Watched Once Upon A Time In Hollywood recently. I have a ton of issues with Tarantino normally but I thought this was fantastic, and a great contextualisation of movie violence. I knew of the ending beforehand, and it struck me halfway through that this is probably the only way you could have made a film about Sharon Tate without revelling in her death like a vulture.
[spoiler] I know people have voiced dissent about how Tate was marginalised in the movie, like it was a misogynic move or something, but I think it's the exact opposite: without her gruesome murder taking place it's just another normal day for her. She gets to be a normal person who gets to go to the movies and have fun at parties. There's nothing particularly interesting or unique about her when people can't fetichise the horrific and humiliating way she was killed, and the film lets her be a person again. I think that's a powerful statement.[/spoiler]
Also, Brad Pitt was incredibly good in this. Tarantino's best film since Kill Bill 2 in my opinion.

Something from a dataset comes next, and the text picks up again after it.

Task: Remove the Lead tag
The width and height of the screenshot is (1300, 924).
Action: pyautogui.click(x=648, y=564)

I also saw The Irishman yesterday. I'm not exactly sure what to say about it, but it too surprised me by being good in unexpected ways. I thought the last thing the world needed was another gangster movie but it captured my interest right away. The de-aging very occasionally reminds you of a video game (think LA Noire) but on the whole it worked really well. I didn't think it would, but it did. I also noticed that Pacino and Pesci didn't look uncanny at all in the flashbacks. Only De Niro did, which I think is because his role is more physical. Something about the way he moves that isn't quite right. I think they also messed up by changing his eye colour digitally instead of just giving him contact lenses to wear.

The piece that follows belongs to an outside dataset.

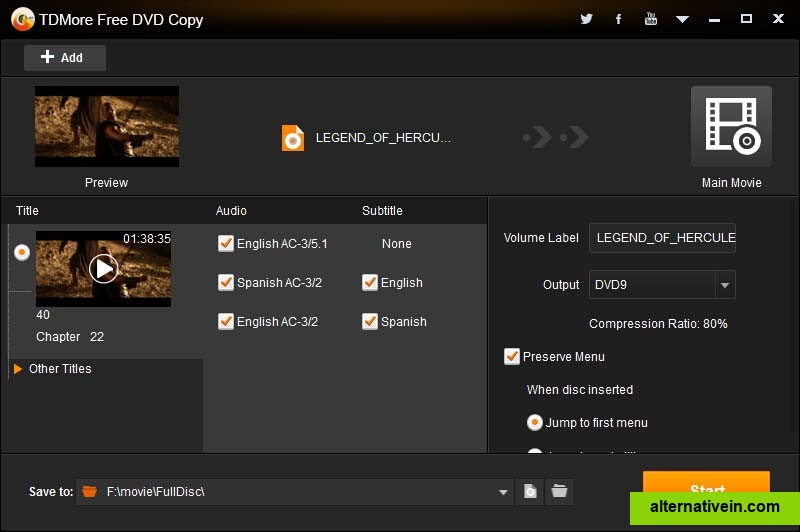
Task: Click the orange source disc icon
Action: coord(292,138)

The film was kinda great though. I thought the story would feel bloated but it really didn't. It requires some prior knowledge about Hoffa and the Cosa Nostra to follow along, but it's an extremely well-written talkie and the acting is supreme. Both De Niro and Pacino are better than they've been for 20-30 years, but it's Joe Pesci who steals the film. He's giving the finest performance of his career in my opinion and should be the frontrunner for an Oscar regardless of which category they put him in. His character is the opposite to the volatile figures he played in Goodfellas and Casino. He's calm and collected and carefully chooses his words, and his magnetic personality becomes an anchor point for the whole film.

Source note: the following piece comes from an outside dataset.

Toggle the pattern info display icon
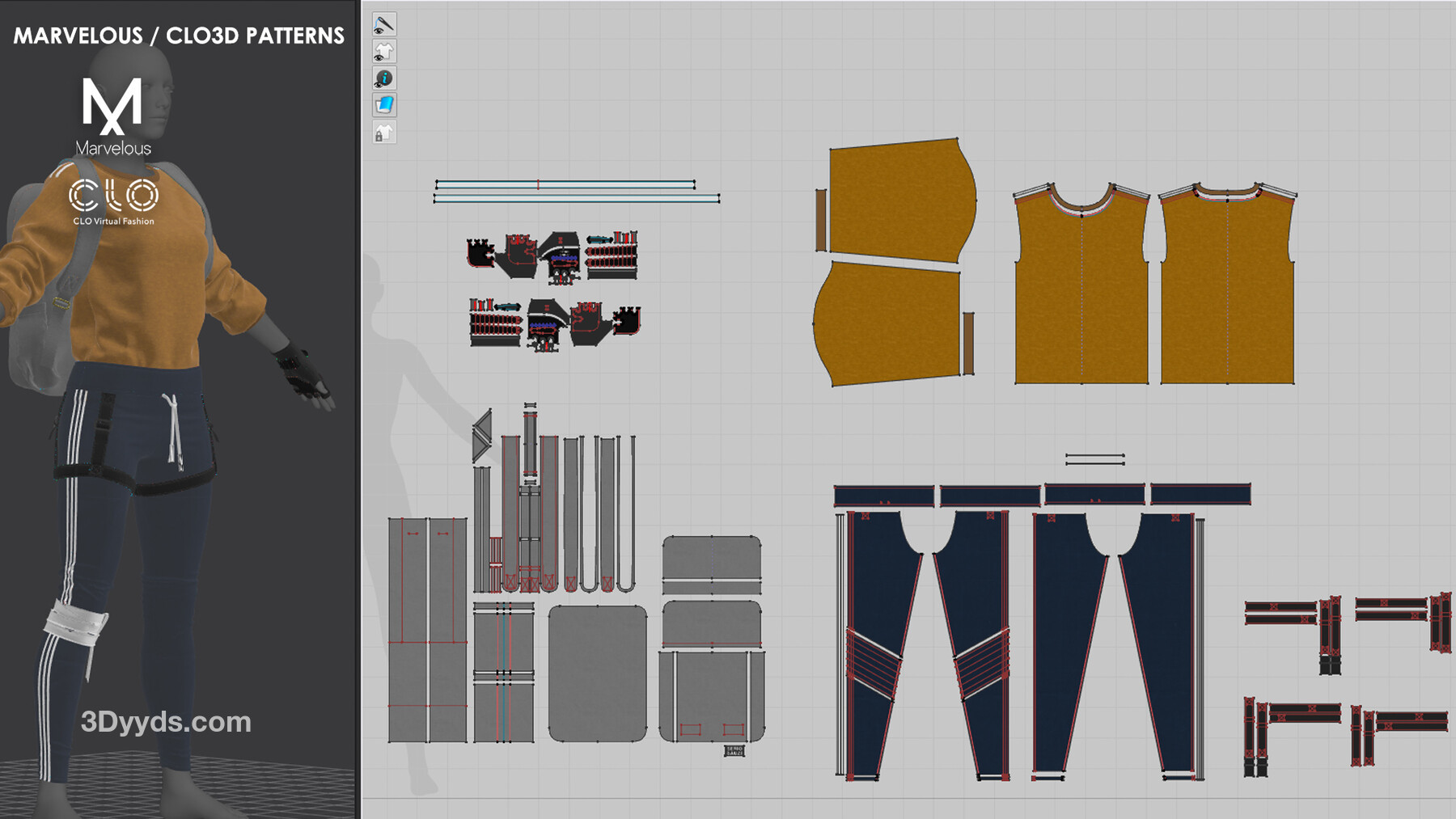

I gotta say I also liked the morals of the film. Scorsese has always been very aware of the fetichising aspect of cinematic violence and the risk of glorifying the mob through gangster narratives, but I don't think I've ever seen him choose so carefully what to show before. There's a scene where Albert Anastasia gets murdered in a barber shop but the camera doesn't follow the hit men inside. Instead it lingers on the shop window of the flower store next door. Similarly, whenever Frank is introduced to a new mobster the film usually freezes and there's a short text about how years later the person will die in a gruesome or sad way. People have described the film as a farewell to the gangster genre, and there's definitely a feeling of the story being a reckoning, like it's about the destruction of the human spirit.